---------- Selected excerpt
# Exterior Window Caulking



## Amitabh (Oct 21, 2010)

Hello All

I am a new homeowner and the house that we bought has cracks all throughout the caulking (see pictures) surrounding the all the windows.

I bought QUAD exterior caulking (its flexible) to caulk, however i did not apply it over the existing crack, rather I stripped away the existing caulk (or what i believed to be caulking, see pic). When I finally removed all caulking around one of the windows, there was roughly 1/4" to 1/8" gap between the window and brick wall. And behind, there was no insulation (unfortunately, no pic).

1. Did i do the right thing by removing the existing caulking (see pic).
2. Should i just apply the QUAD caulking over the existing caulking if that was wrong.
3. Should i fill the gap with foam insulation spray and then caulk over the gap.

I have at least 5 more windows to complete, i have already removed all the pre-existing caulking from one, insulated (with foam) and caulked with QUAD


----------



## joecaption (Nov 30, 2011)

I'd measure the distance from the edge of the window jamb to the brick and see if there would have been room to install brick moulding.
Sure would have looked better then all that caulking.
There's a chance that using even low expanding foam it may bow the frame and make the windows stick.
If I did use one I'd use Dap latex foam.


----------



## Amitabh (Oct 21, 2010)

Thanx joe for the reply.

i am concerned about the insulation (and am using a low expansion foam made for windows and doors). But i am concerned about chipping away at the pre-existing "caulking" is that really caulking and should i just apply over it.

Or should it be removed completely and new caulking be applied.


----------



## HomeSealed (Jan 3, 2008)

Remove all of the existing caulking. If the gap is over 1/8" and up to 1/4" or more, carefully fill it first with either low-expansion, closed cell foam (latex is garbage), or backer rod, then caulk. The Quad is a good choice. If I could give you one piece of advice on using it: PRACTICE! Quad is a professional grade sealant and is meant to be applied by people that know what they are doing. It does not tool very easily. It is actually lays a really nice bead, but very difficult and messy if you need to try to fix it after the fact.


----------



## Windows on Wash (Aug 30, 2011)

+1

And have mineral spirits around to help with clean up.

Make sure you seal up those sills as well with some sort of mortar sealant.


----------



## Amitabh (Oct 21, 2010)

So i was right to remove what i believed to be caulking, whew. Thank you very much.

i will work on removing the rock like caulking and fill the gap with backer foam or low expansion window foam and then caulk over with QUAD.

thank you for your help on this.

btw, As i should have practiced using the caulking, how do i remove unnecessary caulking marks or sloppy application.


----------



## huesmann (Aug 18, 2011)

I believe that's where the mineral spirits come in.


----------



## kwikfishron (Mar 11, 2010)

Those $4-5 caulking guns are junk. Do yourself a favor and buy a decent gun. The 15-18 dollar range should do it.


----------
--------------------
---------- Given data
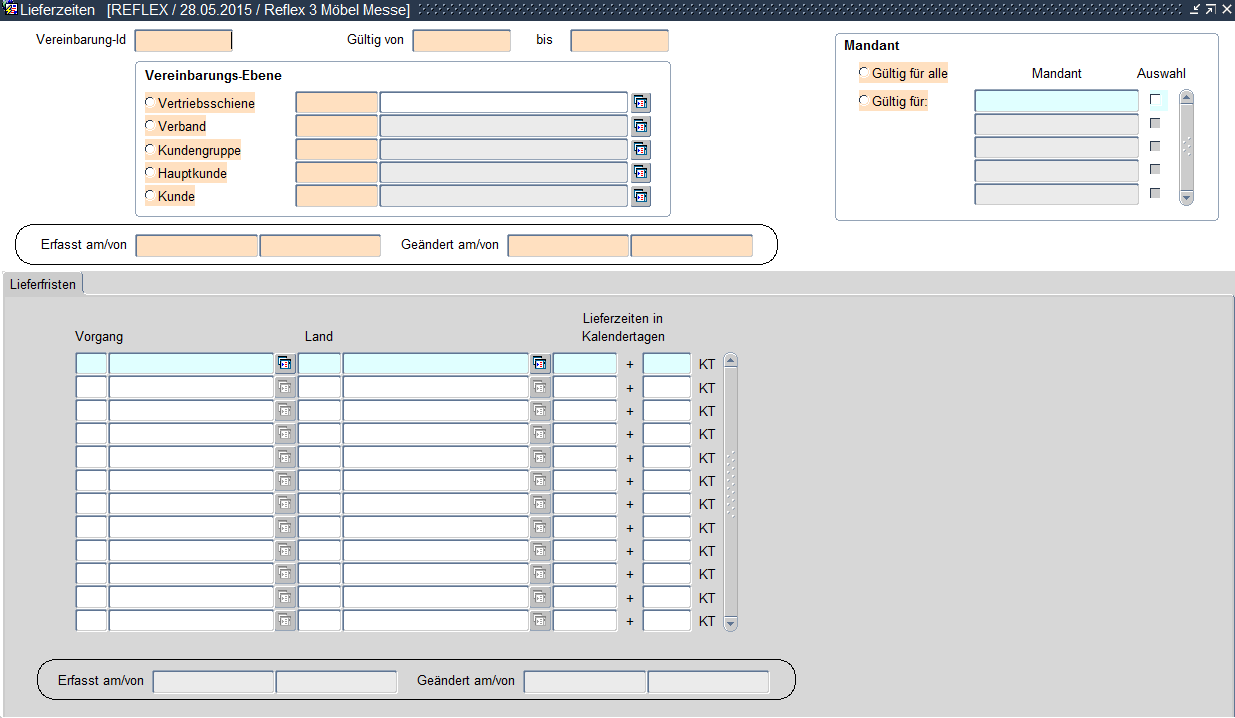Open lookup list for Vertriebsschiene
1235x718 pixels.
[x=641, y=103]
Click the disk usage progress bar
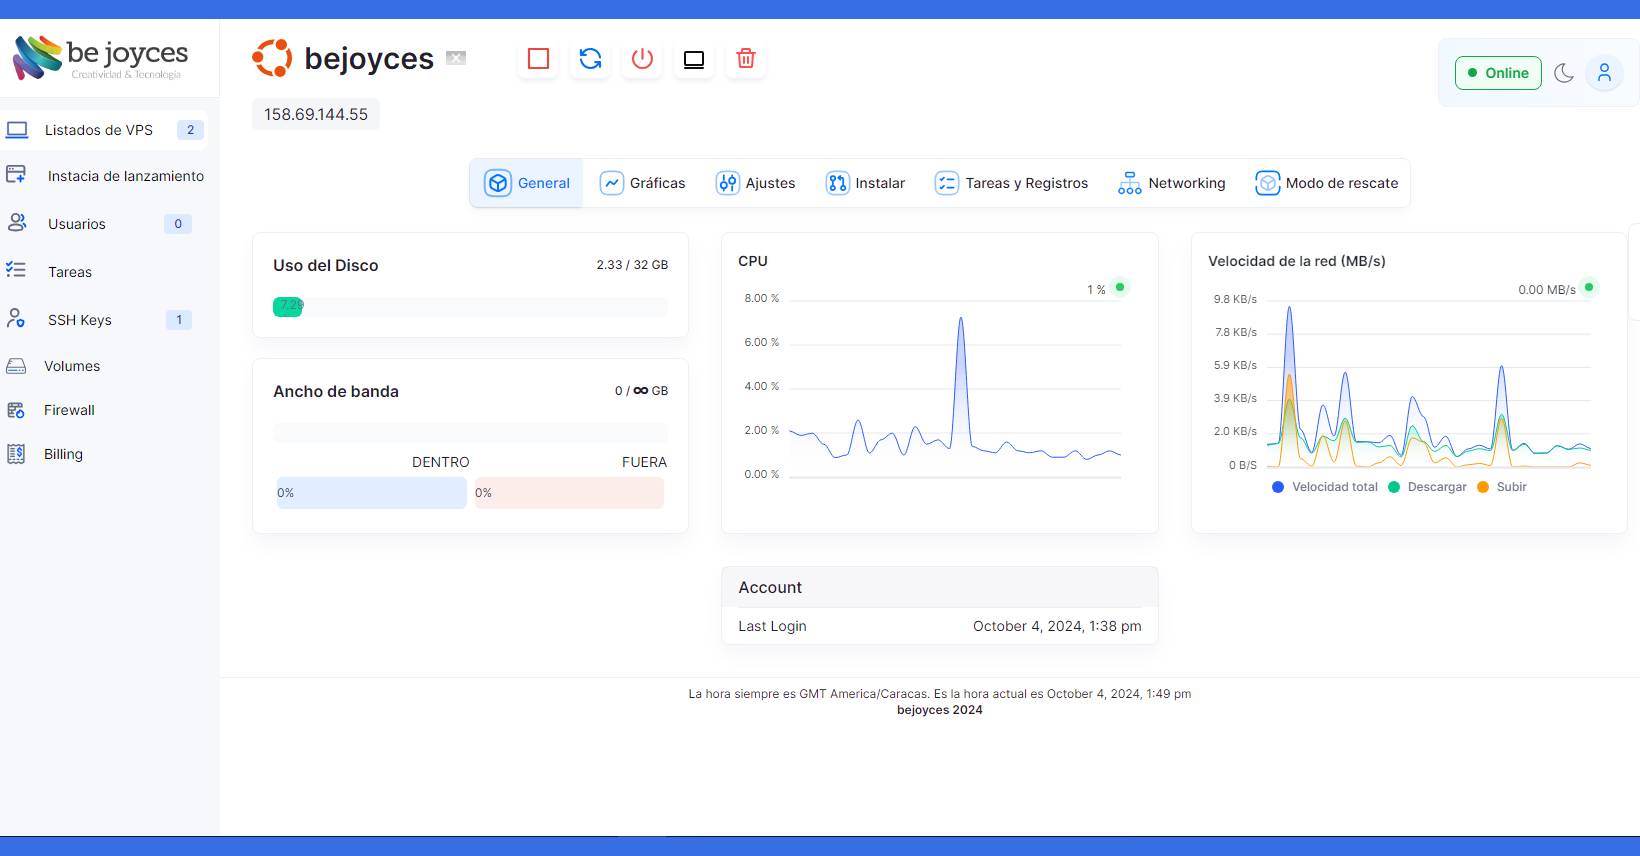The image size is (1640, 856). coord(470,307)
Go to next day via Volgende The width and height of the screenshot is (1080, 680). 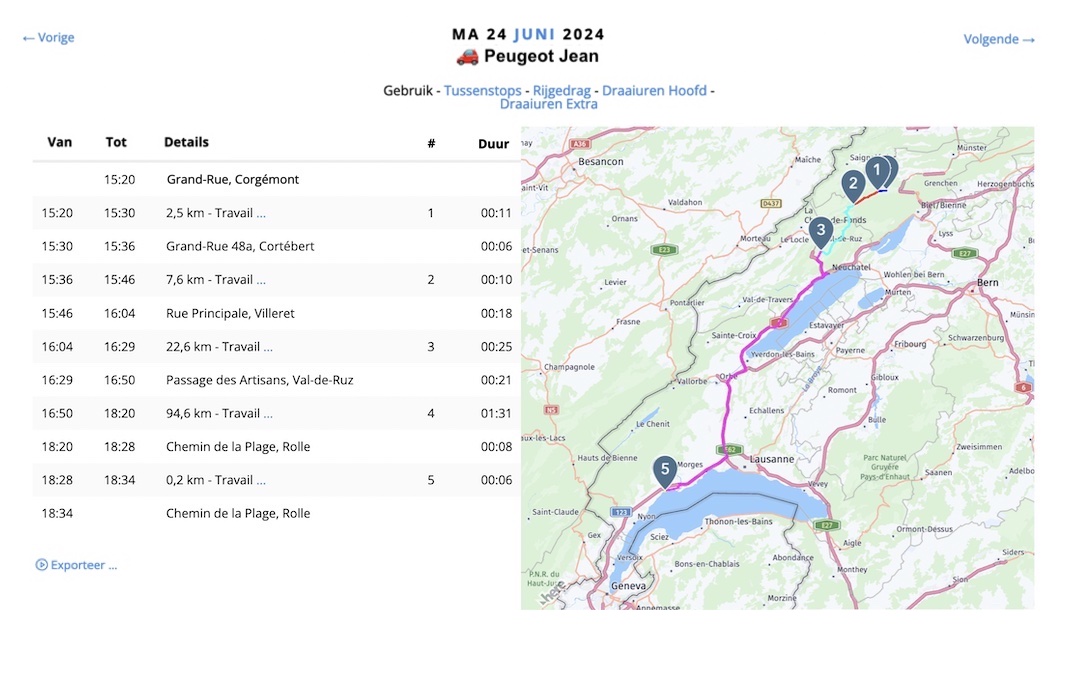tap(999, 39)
--------------------
__Written exercise__
Restate the window caulking thread above, starting with "There's a chance" and going on through "apply over it.", but swap each "foam" for "sealant".

__Answer to this problem__
There's a chance that using even low expanding sealant it may bow the frame and make the windows stick.
If I did use one I'd use Dap latex sealant.


----------



## Amitabh (Oct 21, 2010)

Thanx joe for the reply.

i am concerned about the insulation (and am using a low expansion sealant made for windows and doors). But i am concerned about chipping away at the pre-existing "caulking" is that really caulking and should i just apply over it.